Stated exercise - Change "output table" to "results table" in the rows from the start of the records up to and including the line with "Action: pyautogui.click(x=257, y=115)", and give those lines again with nothing else altered.

[Record list start]

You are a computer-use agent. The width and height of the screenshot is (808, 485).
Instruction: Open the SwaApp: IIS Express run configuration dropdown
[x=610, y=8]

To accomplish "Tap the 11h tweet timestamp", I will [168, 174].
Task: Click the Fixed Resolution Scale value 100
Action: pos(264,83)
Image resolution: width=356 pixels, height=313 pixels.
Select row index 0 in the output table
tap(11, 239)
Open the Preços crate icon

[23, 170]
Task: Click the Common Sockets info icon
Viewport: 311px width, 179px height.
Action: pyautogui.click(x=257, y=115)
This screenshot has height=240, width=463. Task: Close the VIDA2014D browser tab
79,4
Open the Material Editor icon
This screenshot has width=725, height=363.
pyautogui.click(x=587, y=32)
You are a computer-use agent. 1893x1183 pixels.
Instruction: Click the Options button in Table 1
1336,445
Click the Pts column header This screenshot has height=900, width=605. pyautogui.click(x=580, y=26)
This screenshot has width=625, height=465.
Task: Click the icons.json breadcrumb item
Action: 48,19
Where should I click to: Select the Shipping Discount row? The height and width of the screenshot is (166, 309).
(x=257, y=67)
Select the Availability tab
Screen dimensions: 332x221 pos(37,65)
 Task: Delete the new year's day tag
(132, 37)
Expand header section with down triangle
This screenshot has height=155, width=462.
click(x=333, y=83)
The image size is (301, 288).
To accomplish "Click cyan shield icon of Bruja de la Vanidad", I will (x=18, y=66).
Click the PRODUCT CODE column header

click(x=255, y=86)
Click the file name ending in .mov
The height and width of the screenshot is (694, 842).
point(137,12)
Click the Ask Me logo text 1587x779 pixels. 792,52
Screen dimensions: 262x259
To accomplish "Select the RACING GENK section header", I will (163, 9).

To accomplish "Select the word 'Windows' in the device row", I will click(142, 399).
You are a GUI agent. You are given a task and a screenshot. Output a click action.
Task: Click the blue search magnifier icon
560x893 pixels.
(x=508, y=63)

[Record list end]

Final result -
You are a computer-use agent. The width and height of the screenshot is (808, 485).
Instruction: Open the SwaApp: IIS Express run configuration dropdown
[x=610, y=8]

To accomplish "Tap the 11h tweet timestamp", I will [168, 174].
Task: Click the Fixed Resolution Scale value 100
Action: pos(264,83)
Image resolution: width=356 pixels, height=313 pixels.
Select row index 0 in the results table
tap(11, 239)
Open the Preços crate icon

[23, 170]
Task: Click the Common Sockets info icon
Viewport: 311px width, 179px height.
Action: pyautogui.click(x=257, y=115)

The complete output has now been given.